[Task instructions]
Express the lines between the one containing "Open the 概述" and the one containing "[x=344, y=552]", inclusive, as a two-column CSV with the headers text and answer. Give one row for each thing to click, putting its text and its answer each in a single quoted field with line breaks replaced by spaces.
■ ■ ■ ■ ■ ■ ■
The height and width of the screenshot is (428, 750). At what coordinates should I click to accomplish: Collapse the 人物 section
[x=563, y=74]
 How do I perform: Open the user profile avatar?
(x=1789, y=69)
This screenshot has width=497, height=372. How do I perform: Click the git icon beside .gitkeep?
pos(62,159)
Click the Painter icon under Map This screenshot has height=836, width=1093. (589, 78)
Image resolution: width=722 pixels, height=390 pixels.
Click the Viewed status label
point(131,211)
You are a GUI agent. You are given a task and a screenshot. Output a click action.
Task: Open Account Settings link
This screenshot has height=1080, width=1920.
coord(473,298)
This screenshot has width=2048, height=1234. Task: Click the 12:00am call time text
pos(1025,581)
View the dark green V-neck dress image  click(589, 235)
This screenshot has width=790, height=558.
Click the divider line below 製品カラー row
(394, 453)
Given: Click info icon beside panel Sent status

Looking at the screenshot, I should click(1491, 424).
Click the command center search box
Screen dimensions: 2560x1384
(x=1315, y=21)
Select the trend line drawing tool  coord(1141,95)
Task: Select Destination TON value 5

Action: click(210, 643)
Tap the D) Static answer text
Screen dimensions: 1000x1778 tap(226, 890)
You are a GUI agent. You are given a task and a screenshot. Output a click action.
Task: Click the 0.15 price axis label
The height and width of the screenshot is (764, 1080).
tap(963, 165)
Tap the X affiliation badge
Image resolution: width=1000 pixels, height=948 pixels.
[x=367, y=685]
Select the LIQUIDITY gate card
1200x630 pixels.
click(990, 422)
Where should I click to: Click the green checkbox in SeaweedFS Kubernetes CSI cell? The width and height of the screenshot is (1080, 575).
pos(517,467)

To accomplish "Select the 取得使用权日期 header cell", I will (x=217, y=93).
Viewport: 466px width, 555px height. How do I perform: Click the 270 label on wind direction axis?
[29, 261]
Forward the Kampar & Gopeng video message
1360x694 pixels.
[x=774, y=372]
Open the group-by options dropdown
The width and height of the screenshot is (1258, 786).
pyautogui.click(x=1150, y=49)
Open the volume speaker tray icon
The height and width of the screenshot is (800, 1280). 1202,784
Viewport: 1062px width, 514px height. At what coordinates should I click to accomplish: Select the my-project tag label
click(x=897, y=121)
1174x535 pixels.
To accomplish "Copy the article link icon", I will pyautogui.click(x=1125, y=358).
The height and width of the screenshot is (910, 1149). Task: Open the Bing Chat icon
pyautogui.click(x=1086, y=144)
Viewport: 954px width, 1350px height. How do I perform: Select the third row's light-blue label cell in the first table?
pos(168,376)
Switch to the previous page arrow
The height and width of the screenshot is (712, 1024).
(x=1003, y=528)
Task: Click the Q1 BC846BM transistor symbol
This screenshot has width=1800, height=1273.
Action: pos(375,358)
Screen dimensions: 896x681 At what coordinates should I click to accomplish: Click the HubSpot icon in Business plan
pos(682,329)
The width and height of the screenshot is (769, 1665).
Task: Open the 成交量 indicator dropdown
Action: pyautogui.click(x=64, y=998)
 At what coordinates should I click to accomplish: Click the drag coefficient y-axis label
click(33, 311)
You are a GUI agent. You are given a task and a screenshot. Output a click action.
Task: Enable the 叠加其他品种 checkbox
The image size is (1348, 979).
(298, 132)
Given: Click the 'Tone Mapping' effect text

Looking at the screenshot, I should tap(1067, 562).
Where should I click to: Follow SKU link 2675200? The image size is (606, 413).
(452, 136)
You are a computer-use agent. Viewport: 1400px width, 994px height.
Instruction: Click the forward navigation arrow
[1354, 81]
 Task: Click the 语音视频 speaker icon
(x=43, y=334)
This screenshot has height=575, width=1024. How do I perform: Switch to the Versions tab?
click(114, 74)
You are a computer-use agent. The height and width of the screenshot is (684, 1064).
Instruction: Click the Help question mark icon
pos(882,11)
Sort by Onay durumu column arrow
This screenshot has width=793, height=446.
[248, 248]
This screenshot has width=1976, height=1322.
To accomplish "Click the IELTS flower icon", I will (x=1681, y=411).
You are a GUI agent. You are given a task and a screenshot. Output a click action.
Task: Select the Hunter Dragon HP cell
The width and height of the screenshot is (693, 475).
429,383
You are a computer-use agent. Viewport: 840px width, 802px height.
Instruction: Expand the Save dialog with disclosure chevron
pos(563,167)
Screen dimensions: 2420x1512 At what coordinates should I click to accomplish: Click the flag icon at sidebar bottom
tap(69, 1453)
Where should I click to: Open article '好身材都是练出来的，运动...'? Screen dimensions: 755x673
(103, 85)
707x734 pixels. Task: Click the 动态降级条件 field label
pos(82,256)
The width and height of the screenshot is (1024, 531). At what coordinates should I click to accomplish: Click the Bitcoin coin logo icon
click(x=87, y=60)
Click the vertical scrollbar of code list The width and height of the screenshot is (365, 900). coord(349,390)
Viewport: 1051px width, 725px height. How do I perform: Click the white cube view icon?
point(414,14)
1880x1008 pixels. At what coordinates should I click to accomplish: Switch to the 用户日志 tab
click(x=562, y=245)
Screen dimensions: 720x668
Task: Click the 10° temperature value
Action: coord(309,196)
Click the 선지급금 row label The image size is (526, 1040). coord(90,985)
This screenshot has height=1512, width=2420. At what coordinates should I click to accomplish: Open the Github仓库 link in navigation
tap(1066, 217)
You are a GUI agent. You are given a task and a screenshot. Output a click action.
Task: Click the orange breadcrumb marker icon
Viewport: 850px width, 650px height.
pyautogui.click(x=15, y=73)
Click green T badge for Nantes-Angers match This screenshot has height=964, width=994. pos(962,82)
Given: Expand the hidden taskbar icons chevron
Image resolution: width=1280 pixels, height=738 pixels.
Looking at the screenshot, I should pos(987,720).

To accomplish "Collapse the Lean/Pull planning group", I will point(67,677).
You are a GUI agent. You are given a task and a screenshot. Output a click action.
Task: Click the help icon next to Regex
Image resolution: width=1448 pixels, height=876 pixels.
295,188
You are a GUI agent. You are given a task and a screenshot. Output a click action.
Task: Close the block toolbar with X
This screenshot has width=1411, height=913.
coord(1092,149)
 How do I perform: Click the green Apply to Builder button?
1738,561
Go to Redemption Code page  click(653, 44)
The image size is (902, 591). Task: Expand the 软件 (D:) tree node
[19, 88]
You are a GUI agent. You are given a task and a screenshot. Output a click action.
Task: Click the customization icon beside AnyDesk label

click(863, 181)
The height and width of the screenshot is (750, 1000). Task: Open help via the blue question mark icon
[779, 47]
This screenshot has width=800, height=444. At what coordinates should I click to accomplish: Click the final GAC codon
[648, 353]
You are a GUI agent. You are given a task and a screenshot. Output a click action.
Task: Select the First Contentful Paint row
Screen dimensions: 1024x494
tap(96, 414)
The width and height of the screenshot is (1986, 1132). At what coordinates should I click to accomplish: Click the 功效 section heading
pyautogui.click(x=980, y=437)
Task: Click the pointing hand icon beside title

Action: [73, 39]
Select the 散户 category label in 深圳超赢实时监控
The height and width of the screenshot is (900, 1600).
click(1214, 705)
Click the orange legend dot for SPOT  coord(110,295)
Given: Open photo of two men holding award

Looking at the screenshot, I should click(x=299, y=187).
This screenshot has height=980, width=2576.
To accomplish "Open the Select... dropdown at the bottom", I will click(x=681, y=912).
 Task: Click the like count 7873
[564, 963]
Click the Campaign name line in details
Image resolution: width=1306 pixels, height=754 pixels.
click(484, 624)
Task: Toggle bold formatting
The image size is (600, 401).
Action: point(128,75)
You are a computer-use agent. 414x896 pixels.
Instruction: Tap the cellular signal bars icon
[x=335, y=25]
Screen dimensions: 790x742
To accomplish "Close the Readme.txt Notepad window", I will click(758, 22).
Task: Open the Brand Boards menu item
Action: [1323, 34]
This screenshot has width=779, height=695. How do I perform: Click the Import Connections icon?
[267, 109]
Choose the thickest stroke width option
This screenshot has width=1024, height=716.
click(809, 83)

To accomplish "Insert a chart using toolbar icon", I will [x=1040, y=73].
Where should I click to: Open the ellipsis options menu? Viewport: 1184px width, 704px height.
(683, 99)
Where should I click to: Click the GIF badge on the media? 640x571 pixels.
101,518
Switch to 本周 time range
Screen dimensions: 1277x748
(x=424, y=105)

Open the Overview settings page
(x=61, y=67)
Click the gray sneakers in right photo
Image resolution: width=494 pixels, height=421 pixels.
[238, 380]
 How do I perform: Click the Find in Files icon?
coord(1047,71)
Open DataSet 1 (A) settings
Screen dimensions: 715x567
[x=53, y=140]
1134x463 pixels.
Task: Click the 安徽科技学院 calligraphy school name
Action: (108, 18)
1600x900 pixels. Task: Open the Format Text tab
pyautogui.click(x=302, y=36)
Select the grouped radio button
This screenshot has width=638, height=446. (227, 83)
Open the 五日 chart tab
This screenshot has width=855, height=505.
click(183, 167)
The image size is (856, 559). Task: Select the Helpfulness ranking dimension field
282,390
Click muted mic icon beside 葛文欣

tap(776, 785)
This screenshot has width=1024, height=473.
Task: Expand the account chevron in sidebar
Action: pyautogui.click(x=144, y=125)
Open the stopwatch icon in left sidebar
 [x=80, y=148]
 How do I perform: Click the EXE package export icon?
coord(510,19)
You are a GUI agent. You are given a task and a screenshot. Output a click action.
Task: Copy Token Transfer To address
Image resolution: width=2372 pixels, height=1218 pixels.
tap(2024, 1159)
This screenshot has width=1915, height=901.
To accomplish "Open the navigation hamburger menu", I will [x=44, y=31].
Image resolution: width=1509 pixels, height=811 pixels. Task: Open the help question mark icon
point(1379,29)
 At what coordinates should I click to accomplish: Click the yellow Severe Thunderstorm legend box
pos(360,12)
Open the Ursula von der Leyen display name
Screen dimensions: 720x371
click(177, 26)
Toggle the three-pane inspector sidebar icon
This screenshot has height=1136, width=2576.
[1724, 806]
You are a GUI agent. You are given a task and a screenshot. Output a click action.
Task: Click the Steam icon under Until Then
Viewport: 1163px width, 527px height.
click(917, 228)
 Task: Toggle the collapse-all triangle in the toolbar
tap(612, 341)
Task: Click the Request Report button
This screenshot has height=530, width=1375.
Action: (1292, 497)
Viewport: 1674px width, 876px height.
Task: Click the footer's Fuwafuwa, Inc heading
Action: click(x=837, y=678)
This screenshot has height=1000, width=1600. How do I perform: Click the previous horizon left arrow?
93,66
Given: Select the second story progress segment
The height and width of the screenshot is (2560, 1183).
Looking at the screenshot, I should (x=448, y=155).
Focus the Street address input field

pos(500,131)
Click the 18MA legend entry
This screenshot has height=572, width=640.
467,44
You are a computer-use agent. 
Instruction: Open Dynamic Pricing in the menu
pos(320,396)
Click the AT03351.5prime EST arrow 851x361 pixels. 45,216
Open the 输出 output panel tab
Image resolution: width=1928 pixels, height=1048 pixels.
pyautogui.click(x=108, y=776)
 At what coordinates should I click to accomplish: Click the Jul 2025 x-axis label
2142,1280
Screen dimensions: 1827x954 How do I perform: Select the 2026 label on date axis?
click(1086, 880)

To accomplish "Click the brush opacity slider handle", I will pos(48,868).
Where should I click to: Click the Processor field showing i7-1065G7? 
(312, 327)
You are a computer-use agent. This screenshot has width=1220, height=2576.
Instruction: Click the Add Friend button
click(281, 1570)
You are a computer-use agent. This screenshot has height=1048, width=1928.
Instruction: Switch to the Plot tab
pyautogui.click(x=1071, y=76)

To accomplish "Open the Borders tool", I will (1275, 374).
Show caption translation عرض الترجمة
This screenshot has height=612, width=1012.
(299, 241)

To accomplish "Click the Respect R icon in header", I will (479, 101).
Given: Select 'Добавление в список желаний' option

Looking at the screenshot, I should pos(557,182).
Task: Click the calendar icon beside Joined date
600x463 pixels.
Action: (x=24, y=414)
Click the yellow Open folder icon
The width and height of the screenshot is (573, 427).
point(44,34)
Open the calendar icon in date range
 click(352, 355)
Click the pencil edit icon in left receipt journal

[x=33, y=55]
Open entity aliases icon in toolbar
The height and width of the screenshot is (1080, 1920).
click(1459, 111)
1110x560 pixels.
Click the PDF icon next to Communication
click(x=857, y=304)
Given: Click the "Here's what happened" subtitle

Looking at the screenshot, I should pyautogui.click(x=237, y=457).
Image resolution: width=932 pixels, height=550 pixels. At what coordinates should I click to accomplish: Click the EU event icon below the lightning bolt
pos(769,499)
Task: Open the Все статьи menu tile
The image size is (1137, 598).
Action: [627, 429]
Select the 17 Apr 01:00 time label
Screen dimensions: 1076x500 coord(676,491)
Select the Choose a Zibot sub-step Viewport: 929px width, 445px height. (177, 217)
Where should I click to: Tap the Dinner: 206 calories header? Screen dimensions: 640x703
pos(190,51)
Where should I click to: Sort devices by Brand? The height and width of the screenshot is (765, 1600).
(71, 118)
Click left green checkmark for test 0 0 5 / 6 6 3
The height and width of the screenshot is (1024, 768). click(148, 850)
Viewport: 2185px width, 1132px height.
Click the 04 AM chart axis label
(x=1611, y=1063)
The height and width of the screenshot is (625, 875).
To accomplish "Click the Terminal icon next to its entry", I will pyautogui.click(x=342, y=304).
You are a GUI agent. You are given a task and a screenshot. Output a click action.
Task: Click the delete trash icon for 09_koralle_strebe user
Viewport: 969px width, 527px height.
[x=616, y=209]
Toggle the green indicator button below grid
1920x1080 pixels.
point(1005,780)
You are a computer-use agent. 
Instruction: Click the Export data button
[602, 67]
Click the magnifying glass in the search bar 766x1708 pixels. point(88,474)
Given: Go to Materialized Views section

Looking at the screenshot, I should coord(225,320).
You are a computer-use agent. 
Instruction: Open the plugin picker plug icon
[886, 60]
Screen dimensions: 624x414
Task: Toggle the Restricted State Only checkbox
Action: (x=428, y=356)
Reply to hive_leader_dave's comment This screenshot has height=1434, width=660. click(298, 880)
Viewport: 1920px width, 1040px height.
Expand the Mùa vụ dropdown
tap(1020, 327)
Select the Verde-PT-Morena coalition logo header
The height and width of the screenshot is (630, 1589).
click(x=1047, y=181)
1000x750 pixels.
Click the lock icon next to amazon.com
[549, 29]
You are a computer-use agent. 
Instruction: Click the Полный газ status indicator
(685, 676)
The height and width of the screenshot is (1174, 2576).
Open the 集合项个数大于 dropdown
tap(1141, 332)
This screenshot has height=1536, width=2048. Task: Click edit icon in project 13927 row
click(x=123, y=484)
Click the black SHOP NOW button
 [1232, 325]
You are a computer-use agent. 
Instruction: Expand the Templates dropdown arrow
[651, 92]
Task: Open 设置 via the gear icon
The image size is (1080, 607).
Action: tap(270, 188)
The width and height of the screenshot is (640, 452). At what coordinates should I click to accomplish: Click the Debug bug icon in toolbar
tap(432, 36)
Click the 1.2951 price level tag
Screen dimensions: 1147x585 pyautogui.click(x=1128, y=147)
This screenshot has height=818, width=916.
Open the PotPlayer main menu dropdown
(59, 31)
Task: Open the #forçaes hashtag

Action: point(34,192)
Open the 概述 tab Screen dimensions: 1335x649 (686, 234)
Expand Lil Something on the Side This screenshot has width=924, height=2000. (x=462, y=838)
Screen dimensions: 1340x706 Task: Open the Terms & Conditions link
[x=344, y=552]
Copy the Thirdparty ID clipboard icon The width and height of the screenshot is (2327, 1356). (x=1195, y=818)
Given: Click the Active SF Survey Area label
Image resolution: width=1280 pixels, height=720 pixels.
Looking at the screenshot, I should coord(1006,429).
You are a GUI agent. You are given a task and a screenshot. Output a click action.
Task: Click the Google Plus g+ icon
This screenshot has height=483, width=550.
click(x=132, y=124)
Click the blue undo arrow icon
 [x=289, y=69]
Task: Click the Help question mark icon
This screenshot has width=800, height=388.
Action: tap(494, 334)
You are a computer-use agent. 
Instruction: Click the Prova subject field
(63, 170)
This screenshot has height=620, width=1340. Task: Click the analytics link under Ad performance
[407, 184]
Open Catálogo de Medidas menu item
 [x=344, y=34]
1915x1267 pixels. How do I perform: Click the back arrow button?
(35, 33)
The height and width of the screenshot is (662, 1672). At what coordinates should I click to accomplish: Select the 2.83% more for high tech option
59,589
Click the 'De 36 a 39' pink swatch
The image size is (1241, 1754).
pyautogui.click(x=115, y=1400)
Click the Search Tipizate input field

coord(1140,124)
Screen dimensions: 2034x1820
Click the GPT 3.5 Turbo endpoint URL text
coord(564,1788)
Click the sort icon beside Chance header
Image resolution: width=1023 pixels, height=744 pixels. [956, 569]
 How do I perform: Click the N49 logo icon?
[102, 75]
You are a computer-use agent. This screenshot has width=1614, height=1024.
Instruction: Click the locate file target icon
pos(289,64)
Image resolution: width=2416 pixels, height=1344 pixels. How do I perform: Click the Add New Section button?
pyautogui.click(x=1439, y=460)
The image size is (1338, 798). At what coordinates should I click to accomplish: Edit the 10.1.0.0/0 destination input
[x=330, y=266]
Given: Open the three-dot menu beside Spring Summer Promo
■ ■ ■ ■ ■ ■ ■
[Exercise result]
text,answer
"Open the 概述 tab Screen dimensions: 1335x649","(686, 234)"
"Expand Lil Something on the Side This screenshot has width=924, height=2000.","(x=462, y=838)"
"Screen dimensions: 1340x706 Task: Open the Terms & Conditions link","[x=344, y=552]"